> _REQUIREMENTS_:
Show each line of the items below that contains the string "field". Match case exactly.

....

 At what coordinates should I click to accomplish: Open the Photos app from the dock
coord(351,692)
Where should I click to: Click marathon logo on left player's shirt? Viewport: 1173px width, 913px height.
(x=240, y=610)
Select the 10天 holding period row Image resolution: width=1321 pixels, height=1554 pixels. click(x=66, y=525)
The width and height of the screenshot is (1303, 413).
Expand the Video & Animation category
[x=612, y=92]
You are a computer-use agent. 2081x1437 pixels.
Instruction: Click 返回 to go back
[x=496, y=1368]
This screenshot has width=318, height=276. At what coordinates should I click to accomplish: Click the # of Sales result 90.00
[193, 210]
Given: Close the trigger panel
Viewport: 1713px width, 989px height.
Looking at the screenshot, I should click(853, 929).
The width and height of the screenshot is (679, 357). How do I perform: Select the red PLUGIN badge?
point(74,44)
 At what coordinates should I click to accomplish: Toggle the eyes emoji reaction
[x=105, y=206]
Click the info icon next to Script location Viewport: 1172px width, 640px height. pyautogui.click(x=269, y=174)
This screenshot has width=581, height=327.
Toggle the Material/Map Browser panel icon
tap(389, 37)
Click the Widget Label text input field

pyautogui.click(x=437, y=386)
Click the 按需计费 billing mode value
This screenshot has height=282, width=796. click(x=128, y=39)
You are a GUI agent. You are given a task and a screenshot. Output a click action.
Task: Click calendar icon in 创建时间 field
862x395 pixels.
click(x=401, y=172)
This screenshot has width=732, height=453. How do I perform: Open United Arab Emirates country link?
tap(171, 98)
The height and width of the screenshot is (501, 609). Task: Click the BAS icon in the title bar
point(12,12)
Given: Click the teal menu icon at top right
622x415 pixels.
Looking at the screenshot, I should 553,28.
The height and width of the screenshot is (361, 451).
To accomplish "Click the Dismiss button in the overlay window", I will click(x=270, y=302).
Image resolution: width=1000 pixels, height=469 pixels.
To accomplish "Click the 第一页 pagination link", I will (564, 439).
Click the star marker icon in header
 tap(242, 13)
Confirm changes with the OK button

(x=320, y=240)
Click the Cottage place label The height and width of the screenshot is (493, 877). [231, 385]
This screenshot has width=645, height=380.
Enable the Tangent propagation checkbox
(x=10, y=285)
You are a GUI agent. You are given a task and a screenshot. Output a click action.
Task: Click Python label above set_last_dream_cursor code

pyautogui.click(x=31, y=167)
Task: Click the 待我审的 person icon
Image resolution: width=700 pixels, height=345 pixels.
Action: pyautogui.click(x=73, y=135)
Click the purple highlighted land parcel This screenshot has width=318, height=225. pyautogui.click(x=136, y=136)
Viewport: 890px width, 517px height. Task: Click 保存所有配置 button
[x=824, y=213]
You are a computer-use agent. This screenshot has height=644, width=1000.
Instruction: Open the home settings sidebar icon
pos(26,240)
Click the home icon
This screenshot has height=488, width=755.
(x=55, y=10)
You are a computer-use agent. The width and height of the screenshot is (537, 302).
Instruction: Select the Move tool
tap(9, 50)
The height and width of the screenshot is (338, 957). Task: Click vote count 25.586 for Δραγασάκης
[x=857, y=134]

....

> _REPLY_:
Click the Widget Label text input field
Task: Click calendar icon in 创建时间 field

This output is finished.